How to complete this task —
Search the listing below for the word "computer" and copy each line where it appears.

Available data —
[Start of Attachment]

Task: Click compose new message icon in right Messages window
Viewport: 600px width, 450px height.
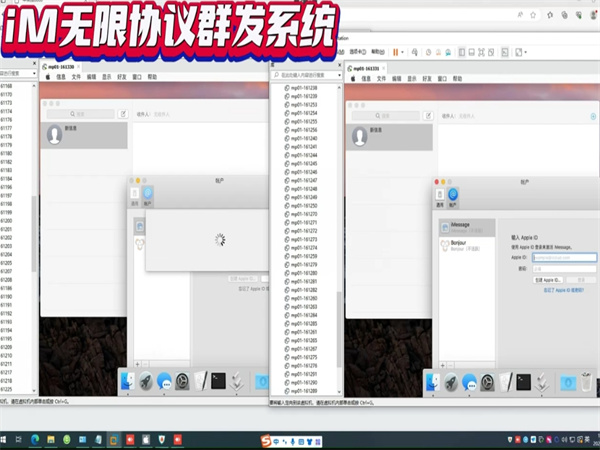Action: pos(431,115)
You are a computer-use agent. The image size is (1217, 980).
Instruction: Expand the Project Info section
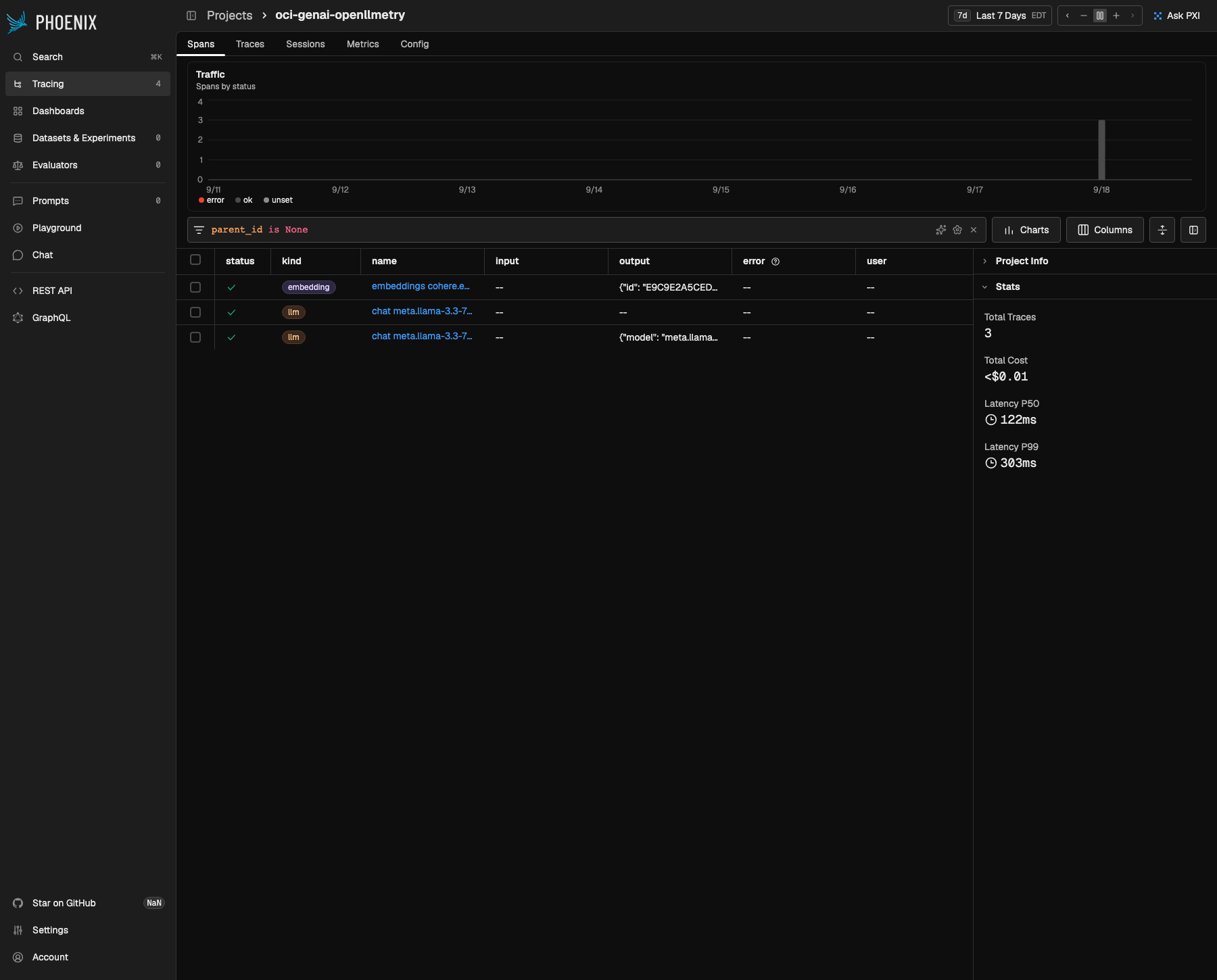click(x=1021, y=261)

[End of Attachment]
[Start of Attachment]

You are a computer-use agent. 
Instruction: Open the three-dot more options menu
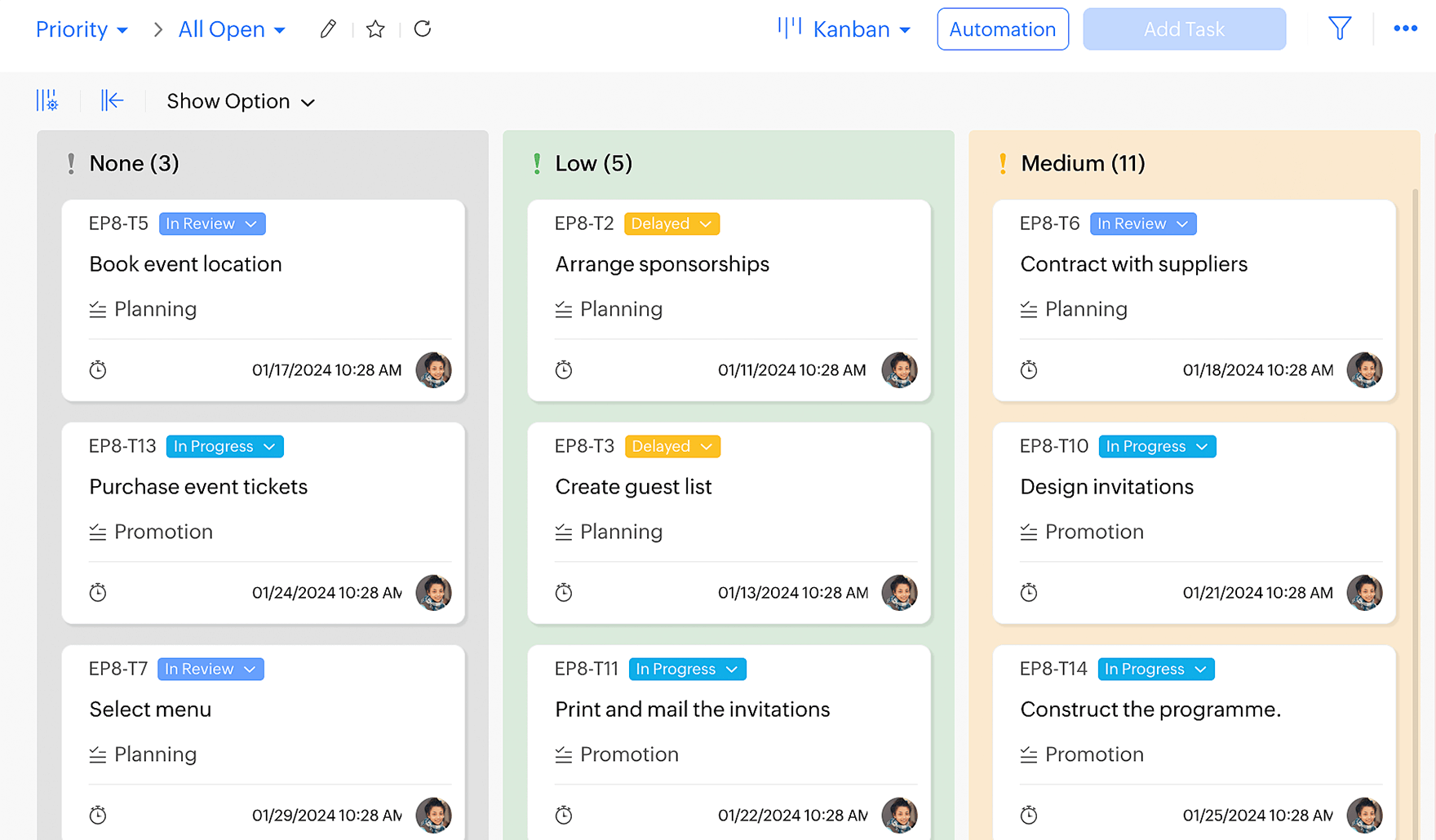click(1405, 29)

[End of Attachment]

Problem solution —
You are a computer-use agent. The image size is (1217, 980).
You are a computer-use agent. 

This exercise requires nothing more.